#### Excerpt provided:
• • • • •
David cried again in Psalm 27, “One thing I have desired of the Lord, that will I seek: that I may dwell in the house of the Lord all the days of my life, to behold the beauty of the Lord, and to inquire in His temple.” His heart was not set on fame or fortune, but on this one thing—to dwell with God, to see His beauty, to be near Him. In the time of trouble, God would hide him, lift him high upon the Rock.
To Moses, God replied, “I will make all My goodness pass before you… but no one can see My face and live. Still, there is a place by Me. Stand on the rock. I will hide you in the cleft of the rock and cover you with My hand. Then you shall see My back.” What a mercy. What a gift. Moses stood on the Rock, hidden in the cleft, shielded by God’s hand, and he saw the glory of the Lord.
Dear brothers and sisters, do you stand upon the Rock? Are you hidden in the cleft? Has the hand of God covered you, and have you glimpsed His glory? Has it changed you from the inside out? Like Isaiah, who saw the Lord and was undone. Like Jeremiah, who burned with His word. Like Ezekiel, who fell before the wheels of glory. Has His fire touched your lips?
This is no ordinary walk. This is the baptism of fire. For Jesus said, “I have come to cast fire upon the earth, oh, how I wish it were already kindled!” Our God is a consuming fire. He burns away the flesh, the pride, the idols, and reveals His glory in the soul that longs for Him. Let that fire fall.
In Ezekiel chater two, Ezekiel is still reeling from the overwhelming vision in chapter 1. The heavens had opened. The glory of the Lord had appeared. And what does a man do when he beholds the living God? He falls, face down, trembling, undone. Just like Isaiah in chapter 6, who cried, “Woe is me!” when he saw the Lord high and lifted up. And Jeremiah, he too had his moment, his calling, his confrontation with divine fire.
Every time, every single time, when a man comes into the presence of the Most High, he cannot stand. It is the only posture that makes sense before such holiness: to fall flat on your face, emptied of pride, silenced by glory.But then, then! The voice of the Lord cuts through with the weight of glory and says, “Son of man, stand on your feet.” Oh, can you hear it? It’s as though He’s speaking life into dust. It’s the same voice that called to the dry bones in the valley, saying, “Live!” And live they did. Bone to bone, sinew to sinew, flesh upon flesh, but it meant nothing without the breath.
And then—the wind! The Spirit! The breath of life rushed through the valley, and what had been dead stood tall, a vast army, alive by the very breath of God.So it is with us, brothers and sisters. We were dead—dead in our sins, dry and lifeless in a dark valley. But God! He breathed into us His Spirit. He raised us up. He caused us to stand—not by our might, not by our will, but by His power, His Spirit, His holy command.
We move, we speak, we rise, in the name and by the power of the Lord Jesus Christ. But it all begins,with an encounter. An encounter that breaks us down before it builds us up. This is the birth place of true obedience. This encounter, this losing of oneself, is the primary motivation for our mission in life, whatever He calls us to do. Ezekiel chapter 2 is not just the next chapter in a prophet’s story, it’s the holy aftermath of a collision with the Divine. It’s the moment where the fallen man hears the voice of God saying, “Rise.” And by His Spirit—we do.
• • • • •
#### Recorded data:
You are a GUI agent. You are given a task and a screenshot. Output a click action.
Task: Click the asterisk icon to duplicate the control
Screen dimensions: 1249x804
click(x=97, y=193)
• • • • •
#### Exercise goal:
In the devotional passage above, what command does the voice of the Lord give to Ezekiel after he falls on his face?

#### Result of the task:
"Son of man, stand on your feet."